(Dataset entries)
[Start of section]

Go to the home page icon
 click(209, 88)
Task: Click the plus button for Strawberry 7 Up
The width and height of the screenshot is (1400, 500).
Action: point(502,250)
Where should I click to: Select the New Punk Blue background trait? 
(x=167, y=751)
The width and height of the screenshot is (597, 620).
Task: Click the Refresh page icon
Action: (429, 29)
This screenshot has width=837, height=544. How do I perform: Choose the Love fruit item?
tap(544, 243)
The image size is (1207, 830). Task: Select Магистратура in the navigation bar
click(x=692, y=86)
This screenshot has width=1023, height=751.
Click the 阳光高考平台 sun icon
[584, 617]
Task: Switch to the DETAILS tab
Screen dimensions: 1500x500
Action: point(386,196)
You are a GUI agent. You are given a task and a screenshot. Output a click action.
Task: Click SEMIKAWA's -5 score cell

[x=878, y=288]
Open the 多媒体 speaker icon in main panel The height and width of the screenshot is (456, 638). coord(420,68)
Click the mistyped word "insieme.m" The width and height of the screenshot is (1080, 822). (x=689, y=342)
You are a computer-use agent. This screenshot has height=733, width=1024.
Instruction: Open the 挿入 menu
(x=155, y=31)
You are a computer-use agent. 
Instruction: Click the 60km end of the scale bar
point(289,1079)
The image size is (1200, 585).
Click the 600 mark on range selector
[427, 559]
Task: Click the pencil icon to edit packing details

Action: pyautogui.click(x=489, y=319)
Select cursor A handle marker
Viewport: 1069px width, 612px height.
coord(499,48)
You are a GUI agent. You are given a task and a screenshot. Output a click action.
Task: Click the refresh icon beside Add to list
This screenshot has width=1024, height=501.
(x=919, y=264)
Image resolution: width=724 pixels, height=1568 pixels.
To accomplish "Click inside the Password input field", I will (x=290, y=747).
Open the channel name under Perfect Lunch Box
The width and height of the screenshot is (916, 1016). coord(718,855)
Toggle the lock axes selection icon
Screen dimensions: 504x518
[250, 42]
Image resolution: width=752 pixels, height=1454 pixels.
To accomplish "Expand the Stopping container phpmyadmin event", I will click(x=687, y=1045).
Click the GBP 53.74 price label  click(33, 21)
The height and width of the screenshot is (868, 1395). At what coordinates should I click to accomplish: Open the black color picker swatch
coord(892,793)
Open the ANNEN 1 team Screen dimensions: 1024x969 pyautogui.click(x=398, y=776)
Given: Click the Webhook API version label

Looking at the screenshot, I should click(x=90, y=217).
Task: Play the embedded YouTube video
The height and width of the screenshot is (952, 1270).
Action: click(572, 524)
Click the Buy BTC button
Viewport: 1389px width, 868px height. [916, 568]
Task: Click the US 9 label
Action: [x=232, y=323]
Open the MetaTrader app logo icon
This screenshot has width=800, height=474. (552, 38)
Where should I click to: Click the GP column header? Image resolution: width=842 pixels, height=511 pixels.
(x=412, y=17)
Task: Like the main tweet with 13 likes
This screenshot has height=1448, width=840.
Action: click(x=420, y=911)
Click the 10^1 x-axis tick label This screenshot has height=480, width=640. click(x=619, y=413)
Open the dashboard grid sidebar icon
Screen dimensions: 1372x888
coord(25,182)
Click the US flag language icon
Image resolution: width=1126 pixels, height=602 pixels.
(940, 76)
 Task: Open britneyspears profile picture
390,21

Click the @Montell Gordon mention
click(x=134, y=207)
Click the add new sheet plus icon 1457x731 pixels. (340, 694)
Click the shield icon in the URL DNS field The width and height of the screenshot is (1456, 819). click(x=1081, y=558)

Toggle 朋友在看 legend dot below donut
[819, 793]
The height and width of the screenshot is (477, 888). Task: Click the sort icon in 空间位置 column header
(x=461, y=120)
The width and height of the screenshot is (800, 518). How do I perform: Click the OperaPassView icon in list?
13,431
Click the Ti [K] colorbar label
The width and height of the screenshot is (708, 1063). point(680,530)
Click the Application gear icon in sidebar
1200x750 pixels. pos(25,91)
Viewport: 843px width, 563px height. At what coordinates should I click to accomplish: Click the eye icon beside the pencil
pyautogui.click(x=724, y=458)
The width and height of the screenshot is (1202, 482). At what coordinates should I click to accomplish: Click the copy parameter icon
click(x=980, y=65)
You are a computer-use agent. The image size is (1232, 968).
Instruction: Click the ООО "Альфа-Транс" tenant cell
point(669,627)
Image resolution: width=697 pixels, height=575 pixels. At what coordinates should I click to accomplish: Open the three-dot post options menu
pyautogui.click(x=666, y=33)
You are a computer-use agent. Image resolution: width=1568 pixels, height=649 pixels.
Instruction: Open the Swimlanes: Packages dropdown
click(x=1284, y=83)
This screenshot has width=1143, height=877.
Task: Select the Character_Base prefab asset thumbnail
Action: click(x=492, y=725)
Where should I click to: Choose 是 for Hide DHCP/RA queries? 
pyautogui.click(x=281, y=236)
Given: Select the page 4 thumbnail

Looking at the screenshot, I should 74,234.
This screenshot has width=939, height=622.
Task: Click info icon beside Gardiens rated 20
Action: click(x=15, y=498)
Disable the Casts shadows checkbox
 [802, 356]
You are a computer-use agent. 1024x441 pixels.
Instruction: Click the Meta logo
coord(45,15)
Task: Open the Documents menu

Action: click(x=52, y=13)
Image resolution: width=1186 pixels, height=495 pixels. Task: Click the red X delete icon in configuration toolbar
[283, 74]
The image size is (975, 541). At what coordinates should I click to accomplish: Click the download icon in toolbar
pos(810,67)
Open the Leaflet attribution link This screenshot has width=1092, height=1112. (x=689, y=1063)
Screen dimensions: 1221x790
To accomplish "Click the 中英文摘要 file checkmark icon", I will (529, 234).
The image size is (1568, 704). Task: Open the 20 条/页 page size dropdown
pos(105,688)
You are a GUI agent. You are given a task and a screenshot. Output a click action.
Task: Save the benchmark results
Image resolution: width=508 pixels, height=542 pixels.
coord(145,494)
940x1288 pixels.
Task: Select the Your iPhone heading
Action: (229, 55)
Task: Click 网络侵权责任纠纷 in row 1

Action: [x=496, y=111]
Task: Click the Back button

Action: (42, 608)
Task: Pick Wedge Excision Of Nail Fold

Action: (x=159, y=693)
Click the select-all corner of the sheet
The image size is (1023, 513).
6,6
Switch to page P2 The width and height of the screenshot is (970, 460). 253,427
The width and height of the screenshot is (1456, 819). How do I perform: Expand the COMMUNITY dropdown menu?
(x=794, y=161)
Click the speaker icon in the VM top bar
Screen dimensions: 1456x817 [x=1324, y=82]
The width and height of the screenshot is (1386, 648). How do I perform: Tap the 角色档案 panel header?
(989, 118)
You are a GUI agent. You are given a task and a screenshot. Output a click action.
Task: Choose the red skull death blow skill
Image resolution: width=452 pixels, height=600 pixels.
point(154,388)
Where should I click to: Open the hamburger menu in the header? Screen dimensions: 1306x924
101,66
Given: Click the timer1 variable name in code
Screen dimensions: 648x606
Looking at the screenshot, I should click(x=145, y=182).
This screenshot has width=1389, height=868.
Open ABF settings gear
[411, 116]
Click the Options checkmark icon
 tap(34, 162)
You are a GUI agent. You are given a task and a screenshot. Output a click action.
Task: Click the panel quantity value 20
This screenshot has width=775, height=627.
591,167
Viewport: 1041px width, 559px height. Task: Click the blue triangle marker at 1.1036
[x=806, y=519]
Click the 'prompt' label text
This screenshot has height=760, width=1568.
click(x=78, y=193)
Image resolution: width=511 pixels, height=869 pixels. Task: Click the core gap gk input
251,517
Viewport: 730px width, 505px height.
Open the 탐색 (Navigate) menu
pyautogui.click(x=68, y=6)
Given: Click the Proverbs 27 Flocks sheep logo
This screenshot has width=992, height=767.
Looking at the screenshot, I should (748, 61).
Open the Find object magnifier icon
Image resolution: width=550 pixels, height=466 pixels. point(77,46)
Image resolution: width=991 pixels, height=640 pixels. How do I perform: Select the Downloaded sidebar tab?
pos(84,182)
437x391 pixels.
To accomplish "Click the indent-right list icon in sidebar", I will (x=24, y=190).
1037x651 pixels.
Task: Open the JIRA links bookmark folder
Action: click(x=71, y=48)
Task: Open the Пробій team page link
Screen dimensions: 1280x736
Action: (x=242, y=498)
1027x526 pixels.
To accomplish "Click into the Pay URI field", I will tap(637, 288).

[End of section]

_TASK GOAL_
Among the lines above, show every one that contains the string "team".

_RESPONSE AREA_
Open the ANNEN 1 team Screen dimensions: 1024x969 pyautogui.click(x=398, y=776)
Task: Open the Пробій team page link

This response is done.